----- Estratto del documento
Oggi, festa di santa Chiara, abbiamo ricordato l’onomastico
di Chiara Lubich che eravamo solitici celebrare ogni anno.
Così, con i vescovi, sempre al santuario Sameiro di Braga, ho ripreso la seconda parte dell’incontro parlando dell’esperienza di preghiera di Chiara Lubich. La preghiera è la stessa per tutti i cristiani, è quella che ha insegnato Gesù, è la preghiera della Chiesa. Eppure come l’unica spiritualità cristiana si esprime in tante spiritualità, così la preghiera può avere accenti diversi, ispirati dai carismi che la animano. Qual è dunque la preghiera nel carisma di Chiara? È arduo descriverla, ma ho provato, semplicemente, aiutandomi con quattro foto, come già ho fatto altre volte.
----------
----- Record del dataset
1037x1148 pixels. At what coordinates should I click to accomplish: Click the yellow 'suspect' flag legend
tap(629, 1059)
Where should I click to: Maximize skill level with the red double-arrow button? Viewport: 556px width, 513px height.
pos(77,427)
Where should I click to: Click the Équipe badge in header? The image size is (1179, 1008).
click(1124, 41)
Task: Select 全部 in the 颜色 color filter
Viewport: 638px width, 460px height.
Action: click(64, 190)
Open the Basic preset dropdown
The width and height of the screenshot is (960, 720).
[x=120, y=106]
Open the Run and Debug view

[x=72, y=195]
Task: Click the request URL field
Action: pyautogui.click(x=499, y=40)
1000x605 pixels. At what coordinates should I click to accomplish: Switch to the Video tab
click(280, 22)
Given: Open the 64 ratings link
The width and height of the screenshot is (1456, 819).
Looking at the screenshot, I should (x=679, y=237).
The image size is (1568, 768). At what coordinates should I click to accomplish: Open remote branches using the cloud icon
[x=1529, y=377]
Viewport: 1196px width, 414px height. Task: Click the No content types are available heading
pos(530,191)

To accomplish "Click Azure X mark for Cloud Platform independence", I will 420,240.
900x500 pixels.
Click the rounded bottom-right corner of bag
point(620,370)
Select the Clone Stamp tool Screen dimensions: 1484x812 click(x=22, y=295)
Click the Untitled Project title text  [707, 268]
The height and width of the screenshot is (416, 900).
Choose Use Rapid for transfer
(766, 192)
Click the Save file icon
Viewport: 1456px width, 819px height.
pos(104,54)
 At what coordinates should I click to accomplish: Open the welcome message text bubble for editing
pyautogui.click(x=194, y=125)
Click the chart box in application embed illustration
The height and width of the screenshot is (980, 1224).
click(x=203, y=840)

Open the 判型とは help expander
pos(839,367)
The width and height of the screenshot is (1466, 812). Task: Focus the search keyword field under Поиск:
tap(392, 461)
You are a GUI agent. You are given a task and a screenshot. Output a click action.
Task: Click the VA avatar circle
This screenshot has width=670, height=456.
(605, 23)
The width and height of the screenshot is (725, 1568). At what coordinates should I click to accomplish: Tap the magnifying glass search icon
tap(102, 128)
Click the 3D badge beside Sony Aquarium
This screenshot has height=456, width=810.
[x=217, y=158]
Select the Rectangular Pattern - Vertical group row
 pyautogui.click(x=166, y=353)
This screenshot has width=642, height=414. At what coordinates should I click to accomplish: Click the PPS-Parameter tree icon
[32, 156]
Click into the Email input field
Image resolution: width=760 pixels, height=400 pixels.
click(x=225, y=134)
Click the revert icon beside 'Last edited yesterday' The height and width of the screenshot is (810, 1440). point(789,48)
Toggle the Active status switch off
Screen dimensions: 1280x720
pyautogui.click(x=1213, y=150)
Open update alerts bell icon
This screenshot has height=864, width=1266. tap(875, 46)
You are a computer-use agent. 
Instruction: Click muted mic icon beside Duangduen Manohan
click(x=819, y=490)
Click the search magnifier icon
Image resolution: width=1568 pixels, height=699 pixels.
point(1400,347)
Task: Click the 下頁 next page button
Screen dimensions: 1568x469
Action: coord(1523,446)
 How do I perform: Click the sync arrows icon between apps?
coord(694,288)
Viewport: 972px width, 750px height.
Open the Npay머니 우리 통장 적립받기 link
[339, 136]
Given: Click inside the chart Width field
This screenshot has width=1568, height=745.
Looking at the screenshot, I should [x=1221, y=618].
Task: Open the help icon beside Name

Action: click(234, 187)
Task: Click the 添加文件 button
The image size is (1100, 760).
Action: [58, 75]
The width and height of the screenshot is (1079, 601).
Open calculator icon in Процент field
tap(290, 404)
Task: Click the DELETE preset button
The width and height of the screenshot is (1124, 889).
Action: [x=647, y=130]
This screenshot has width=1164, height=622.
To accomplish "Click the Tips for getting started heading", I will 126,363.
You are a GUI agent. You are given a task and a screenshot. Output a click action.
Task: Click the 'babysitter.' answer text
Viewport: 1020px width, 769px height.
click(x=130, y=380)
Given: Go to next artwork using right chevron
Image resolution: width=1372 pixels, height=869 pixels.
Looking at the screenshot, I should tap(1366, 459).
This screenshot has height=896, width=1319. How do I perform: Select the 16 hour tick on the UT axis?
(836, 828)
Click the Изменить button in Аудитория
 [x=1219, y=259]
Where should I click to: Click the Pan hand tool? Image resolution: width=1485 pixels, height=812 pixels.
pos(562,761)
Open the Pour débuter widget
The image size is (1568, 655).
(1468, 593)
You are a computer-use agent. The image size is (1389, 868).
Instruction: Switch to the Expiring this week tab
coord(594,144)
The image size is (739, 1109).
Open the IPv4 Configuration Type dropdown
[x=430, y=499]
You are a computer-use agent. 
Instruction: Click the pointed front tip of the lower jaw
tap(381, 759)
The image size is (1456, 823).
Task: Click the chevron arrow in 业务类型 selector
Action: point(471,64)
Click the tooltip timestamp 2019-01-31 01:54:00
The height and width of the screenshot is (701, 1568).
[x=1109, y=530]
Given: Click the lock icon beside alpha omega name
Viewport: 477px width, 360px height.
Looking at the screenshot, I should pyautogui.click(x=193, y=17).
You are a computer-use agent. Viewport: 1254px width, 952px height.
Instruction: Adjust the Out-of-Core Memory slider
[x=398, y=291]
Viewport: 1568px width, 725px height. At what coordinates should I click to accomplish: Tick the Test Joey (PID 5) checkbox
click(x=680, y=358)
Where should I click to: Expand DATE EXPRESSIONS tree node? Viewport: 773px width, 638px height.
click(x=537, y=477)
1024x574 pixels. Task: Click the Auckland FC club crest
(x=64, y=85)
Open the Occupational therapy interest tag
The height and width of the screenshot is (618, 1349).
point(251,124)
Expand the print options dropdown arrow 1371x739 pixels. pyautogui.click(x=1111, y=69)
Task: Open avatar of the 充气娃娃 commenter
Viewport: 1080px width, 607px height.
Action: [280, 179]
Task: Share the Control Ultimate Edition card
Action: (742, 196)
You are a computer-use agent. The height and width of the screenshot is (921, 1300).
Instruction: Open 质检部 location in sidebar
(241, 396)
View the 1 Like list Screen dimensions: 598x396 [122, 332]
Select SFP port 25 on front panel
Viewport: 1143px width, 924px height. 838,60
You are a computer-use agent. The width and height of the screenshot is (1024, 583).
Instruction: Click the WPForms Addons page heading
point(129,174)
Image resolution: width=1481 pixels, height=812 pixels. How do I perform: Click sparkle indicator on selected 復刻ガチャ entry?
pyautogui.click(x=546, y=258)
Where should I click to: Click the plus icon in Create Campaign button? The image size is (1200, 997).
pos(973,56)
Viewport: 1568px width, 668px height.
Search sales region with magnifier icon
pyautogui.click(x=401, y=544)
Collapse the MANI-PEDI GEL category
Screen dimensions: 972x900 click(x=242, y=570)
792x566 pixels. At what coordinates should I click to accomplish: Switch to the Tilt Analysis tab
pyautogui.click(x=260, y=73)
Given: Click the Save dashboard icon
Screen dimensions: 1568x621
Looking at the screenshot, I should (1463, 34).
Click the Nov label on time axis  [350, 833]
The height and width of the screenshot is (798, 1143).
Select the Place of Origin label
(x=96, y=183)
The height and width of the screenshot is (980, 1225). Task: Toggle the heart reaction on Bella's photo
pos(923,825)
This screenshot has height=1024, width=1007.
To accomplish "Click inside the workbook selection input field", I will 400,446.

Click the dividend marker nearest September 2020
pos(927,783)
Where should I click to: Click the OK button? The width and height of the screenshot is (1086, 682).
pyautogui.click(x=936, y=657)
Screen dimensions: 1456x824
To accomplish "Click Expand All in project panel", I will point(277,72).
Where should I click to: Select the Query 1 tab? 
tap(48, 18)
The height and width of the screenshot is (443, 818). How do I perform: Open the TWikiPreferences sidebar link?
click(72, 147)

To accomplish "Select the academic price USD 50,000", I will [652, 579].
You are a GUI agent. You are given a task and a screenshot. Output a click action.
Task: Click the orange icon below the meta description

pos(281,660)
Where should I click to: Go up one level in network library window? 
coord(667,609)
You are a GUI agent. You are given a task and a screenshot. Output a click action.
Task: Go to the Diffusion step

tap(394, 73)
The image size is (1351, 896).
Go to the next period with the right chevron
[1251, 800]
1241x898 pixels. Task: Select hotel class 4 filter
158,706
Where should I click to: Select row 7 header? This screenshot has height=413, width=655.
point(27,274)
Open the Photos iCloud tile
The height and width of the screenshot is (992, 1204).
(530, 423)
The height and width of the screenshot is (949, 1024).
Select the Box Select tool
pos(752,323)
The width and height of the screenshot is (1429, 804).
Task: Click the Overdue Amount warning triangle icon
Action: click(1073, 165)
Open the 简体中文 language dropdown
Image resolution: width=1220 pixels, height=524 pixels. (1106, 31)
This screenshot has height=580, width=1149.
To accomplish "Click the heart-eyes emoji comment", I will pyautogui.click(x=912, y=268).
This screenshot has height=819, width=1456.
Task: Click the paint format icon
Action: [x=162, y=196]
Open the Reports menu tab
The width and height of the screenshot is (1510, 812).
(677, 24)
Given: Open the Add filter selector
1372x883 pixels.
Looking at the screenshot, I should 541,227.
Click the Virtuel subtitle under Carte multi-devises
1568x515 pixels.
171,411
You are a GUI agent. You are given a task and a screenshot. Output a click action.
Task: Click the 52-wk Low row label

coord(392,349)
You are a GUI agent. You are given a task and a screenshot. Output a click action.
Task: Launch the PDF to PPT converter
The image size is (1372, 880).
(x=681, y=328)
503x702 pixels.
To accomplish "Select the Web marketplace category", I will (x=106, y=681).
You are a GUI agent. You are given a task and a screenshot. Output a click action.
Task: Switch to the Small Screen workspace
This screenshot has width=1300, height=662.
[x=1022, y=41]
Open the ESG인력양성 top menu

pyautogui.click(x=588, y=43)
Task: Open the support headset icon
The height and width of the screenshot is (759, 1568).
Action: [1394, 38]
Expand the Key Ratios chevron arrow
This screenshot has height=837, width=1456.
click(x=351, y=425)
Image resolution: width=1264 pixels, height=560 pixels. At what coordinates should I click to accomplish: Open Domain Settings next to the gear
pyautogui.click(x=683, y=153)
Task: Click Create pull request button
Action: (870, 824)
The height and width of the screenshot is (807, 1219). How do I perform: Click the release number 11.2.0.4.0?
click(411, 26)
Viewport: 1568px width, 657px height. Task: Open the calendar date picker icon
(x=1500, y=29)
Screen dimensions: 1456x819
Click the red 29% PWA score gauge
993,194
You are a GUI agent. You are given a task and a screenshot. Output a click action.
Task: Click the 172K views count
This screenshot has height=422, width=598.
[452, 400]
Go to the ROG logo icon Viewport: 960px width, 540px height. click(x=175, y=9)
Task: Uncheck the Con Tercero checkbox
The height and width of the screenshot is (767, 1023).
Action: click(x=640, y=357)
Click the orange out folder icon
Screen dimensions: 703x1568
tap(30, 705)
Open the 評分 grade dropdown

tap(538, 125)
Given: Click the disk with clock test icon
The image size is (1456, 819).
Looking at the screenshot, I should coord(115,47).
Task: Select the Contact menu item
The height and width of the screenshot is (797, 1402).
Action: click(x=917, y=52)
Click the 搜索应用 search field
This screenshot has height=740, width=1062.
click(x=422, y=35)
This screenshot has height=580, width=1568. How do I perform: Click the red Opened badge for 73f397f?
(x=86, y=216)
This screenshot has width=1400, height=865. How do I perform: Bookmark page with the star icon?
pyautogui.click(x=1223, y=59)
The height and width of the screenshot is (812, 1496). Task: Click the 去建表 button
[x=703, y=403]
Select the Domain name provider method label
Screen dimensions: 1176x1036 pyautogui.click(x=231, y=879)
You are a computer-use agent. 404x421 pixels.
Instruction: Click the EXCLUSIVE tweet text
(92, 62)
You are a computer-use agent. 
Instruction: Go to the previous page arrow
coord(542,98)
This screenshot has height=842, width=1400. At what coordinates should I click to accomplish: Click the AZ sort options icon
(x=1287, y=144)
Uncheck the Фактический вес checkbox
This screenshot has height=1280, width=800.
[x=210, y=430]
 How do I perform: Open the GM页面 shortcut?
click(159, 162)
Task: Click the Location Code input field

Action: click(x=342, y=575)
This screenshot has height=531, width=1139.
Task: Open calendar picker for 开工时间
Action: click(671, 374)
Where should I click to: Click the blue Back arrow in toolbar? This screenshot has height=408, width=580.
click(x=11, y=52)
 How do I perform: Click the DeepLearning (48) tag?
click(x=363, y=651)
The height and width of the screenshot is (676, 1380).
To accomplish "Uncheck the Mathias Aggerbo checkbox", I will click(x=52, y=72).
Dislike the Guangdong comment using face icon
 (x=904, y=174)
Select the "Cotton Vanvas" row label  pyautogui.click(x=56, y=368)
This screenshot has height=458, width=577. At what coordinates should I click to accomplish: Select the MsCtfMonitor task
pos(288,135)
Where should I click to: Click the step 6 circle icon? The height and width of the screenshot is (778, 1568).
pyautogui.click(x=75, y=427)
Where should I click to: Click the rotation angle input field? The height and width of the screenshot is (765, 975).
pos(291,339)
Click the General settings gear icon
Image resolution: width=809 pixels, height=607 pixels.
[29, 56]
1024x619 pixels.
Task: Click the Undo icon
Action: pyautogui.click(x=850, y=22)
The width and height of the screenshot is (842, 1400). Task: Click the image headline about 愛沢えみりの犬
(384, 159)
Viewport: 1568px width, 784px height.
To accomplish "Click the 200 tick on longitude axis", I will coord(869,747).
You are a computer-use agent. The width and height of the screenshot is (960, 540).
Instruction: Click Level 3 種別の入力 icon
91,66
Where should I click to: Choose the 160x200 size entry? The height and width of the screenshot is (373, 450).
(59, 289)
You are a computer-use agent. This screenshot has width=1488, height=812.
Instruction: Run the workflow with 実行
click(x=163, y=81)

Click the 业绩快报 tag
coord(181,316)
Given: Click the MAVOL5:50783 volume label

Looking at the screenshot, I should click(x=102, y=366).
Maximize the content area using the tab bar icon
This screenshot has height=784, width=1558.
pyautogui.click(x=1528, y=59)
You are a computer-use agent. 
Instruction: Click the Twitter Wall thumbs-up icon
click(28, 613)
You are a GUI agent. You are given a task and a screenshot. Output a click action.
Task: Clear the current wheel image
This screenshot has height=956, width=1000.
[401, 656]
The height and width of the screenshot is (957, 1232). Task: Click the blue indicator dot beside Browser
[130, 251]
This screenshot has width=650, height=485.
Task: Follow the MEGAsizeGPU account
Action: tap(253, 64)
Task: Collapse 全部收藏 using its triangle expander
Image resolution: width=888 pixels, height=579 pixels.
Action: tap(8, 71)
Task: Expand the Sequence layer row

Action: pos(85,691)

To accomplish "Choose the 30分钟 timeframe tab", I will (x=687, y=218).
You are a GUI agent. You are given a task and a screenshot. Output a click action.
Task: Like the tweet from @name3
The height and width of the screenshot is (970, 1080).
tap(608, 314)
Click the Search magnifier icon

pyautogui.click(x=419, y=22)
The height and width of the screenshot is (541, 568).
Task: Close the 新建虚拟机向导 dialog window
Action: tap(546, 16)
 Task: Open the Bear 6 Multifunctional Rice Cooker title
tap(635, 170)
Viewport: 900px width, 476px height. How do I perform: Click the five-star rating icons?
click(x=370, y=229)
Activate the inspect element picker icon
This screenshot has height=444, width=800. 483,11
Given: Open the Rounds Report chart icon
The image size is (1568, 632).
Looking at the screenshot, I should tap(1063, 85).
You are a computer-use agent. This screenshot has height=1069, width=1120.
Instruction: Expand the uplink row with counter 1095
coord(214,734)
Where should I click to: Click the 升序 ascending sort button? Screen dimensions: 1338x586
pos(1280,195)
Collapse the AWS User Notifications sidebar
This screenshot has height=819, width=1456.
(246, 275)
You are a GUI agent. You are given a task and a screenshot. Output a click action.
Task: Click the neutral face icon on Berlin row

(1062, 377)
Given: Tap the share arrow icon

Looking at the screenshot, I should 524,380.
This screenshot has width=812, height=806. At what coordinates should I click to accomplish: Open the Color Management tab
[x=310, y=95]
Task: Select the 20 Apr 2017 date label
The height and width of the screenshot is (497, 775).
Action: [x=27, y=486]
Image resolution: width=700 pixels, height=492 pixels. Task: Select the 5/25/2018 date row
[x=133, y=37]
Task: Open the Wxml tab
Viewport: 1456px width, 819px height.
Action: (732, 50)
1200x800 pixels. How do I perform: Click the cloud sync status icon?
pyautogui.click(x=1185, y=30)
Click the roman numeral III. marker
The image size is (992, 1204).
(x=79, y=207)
----------
I compiti:
• a. Secondo l'estratto su Chiara Lubich, in quale luogo si è tenuto l'incontro con i vescovi?
• b. Basandoti sull'estratto su Chiara Lubich, spiega perché la preghiera, pur essendo la stessa per tutti i cristiani, può avere accenti diversi.

Soluzioni dei compiti:
• a. Al santuario Sameiro di Braga.

• b. La preghiera è quella insegnata da Gesù, la preghiera della Chiesa, comune a tutti i cristiani. L'unica spiritualità cristiana si esprime in tante spiritualità, e allo stesso modo la preghiera può avere accenti diversi, ispirati dai carismi che la animano.